Exercise brief
Starting at the line that contains "The image size is (1200, 600).", copy every line to the end of the material below exactly, and omit the pictures.

Records for the task

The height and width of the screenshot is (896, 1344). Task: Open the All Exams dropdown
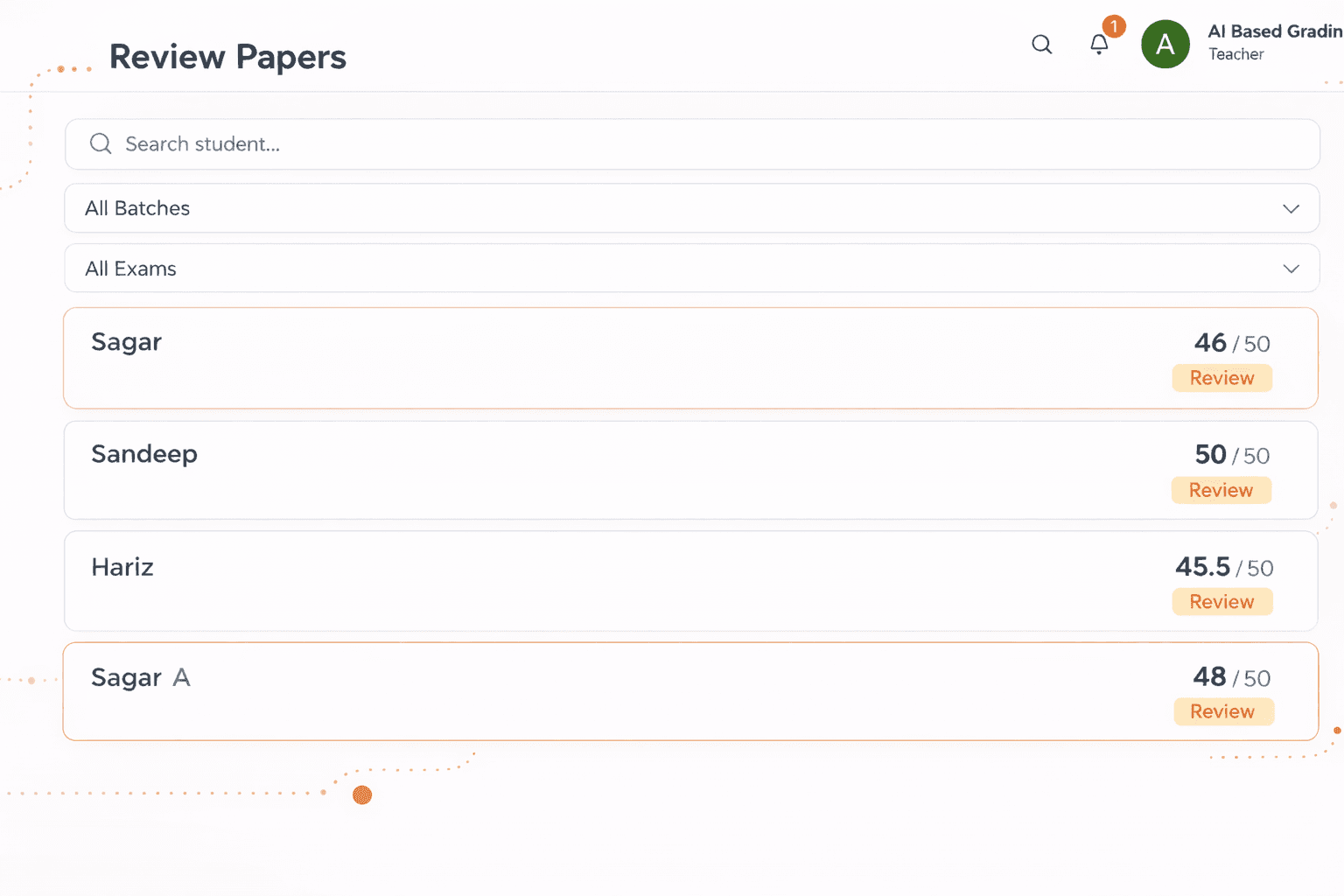[691, 268]
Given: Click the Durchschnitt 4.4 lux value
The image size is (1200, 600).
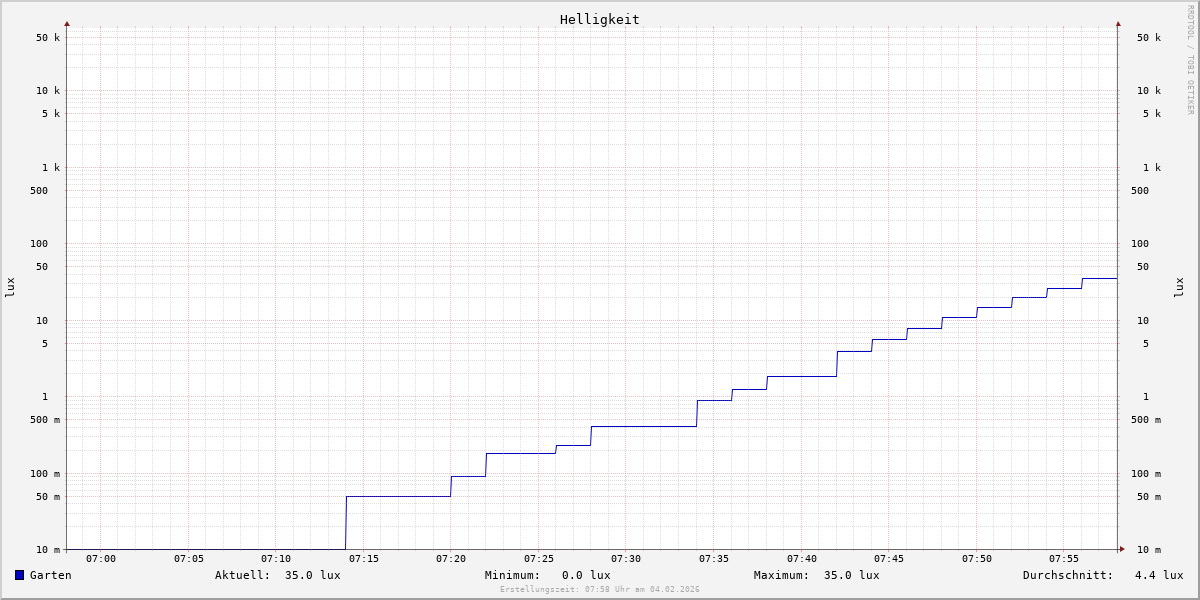Looking at the screenshot, I should click(1158, 575).
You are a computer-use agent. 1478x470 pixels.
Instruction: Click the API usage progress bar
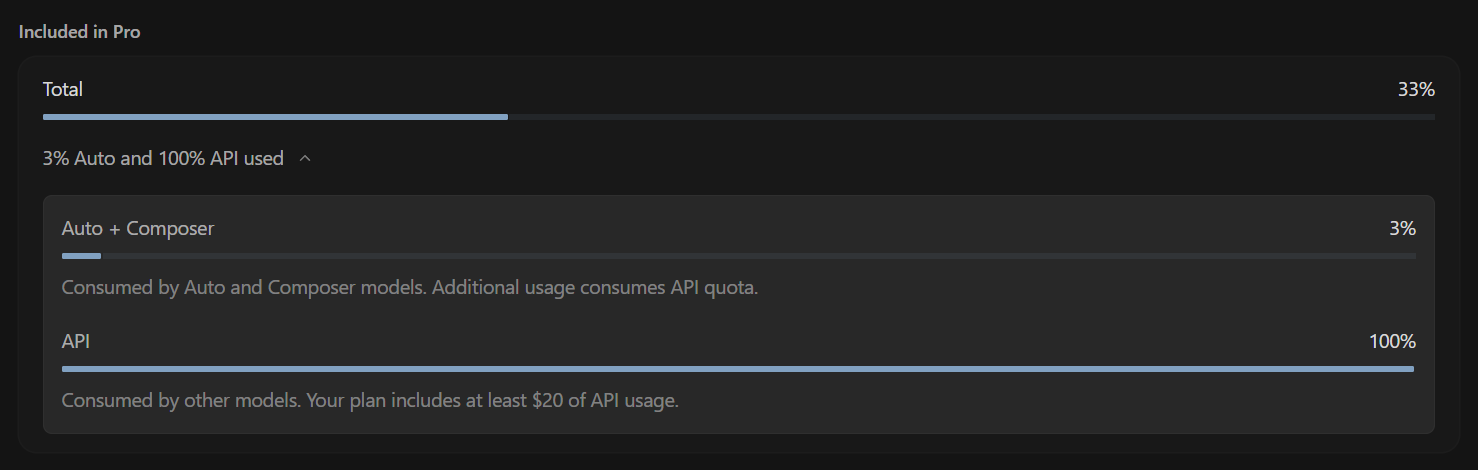click(738, 369)
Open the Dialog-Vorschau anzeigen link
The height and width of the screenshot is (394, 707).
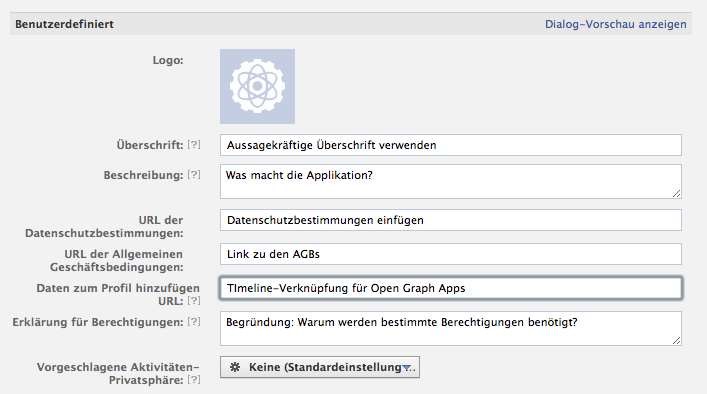[615, 24]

Result for this task
The image size is (1200, 600).
Looking at the screenshot, I should click(1158, 575).
You are a computer-use agent. 1478x470 pixels.
Instruction: Click the API usage progress bar
click(738, 369)
Open the Dialog-Vorschau anzeigen link
The height and width of the screenshot is (394, 707).
[615, 24]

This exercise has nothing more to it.